Alcohol consumption is a causal factor in more than 200 disease and injury conditions, states the WHO. Drinking alcohol is associated with a risk of developing health problems such as mental and behavioural disorders, including alcohol dependence, major non-communicable diseases such as liver cirrhosis, some cancers and cardiovascular diseases.
In fact, the WHO attributes three million deaths every year, worldwide, to the harmful use of alcohol. It is to blame for 18% of suicides, 27% of traffic injuries and 18% of interpersonal violence cases in the world.
Many people use alcohol as a way to deal with stress, but, says Craig, better options are:
- Regular exercise
- Enough, restful sleep every night
- Productive hobbies
- A stable support structure
Tips For Drinking Less
You might not want to give up alcohol completely, but if you feel like cutting back, here’s how…
How much are you actually drinking? See sadd.org.za for information on the recommended daily limits.

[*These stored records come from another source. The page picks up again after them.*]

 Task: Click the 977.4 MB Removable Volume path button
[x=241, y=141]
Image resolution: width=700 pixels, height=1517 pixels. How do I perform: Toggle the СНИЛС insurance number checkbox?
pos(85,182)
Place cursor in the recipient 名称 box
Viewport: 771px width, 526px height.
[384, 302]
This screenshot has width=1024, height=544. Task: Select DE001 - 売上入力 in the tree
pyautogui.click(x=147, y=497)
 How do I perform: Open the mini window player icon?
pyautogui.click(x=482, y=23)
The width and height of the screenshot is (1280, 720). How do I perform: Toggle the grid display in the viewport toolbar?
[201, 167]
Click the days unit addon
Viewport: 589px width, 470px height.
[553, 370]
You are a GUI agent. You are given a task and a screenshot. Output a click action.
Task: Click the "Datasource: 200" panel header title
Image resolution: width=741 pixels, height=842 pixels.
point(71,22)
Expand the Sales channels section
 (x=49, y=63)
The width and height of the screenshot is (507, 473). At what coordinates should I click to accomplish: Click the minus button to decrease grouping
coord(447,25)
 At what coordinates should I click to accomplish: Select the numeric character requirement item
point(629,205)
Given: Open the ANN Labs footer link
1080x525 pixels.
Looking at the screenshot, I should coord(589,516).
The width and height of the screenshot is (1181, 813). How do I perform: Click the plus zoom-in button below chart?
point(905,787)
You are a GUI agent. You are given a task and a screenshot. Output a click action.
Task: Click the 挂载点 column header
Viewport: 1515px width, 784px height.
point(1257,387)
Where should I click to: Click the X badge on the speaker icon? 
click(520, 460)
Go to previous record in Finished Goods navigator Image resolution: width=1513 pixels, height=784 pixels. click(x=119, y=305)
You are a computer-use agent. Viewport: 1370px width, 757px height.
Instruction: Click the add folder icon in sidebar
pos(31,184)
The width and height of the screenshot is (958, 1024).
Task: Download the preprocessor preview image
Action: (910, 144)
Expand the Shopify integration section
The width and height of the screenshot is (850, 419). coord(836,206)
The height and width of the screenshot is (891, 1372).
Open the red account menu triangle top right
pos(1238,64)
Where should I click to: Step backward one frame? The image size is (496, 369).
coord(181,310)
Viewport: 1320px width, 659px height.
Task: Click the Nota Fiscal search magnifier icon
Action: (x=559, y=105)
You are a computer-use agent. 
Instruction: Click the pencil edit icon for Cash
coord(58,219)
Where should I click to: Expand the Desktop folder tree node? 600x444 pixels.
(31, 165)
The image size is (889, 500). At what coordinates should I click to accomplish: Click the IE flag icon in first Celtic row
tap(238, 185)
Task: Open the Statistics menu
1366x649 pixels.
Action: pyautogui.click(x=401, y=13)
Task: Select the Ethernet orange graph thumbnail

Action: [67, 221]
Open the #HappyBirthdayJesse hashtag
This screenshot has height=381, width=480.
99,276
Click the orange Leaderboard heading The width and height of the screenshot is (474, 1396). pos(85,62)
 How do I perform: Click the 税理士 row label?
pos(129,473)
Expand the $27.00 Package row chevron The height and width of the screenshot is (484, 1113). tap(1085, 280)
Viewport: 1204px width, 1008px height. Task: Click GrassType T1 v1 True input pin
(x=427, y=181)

You know how dieters are told to eat from a smaller plate? The same applies to alcohol – buy smaller glasses (125ml) for home and you’ll likely spread a 750ml bottle over a few days rather than pouring a third into a large 250ml glass. When out, order small again (or a single shot of spirit), and challenge yourself to make it last.
Pace and space
It’s the mantra if you’re cutting back – drink slowly and intersperse with non-alcoholic drinks.
Rules that suit you
Examine when you’re drinking and consider changing the situation. What about a rule that you’ll only drink at home if eating dinner? Or maybe you can attend the weekly after-work drinks every fortnight instead?
It won’t ‘go off’
That slug of wine left in the bottle really won’t go bad if you leave it another day or two. Get a good bottle stopper. Or, better still, pour it into an ice-cube tray, freeze and use for cooking. It saves you opening a new bottle when a recipe calls for wine.
If you think you may need help to stop drinking, visit aasouthafrica.org.za.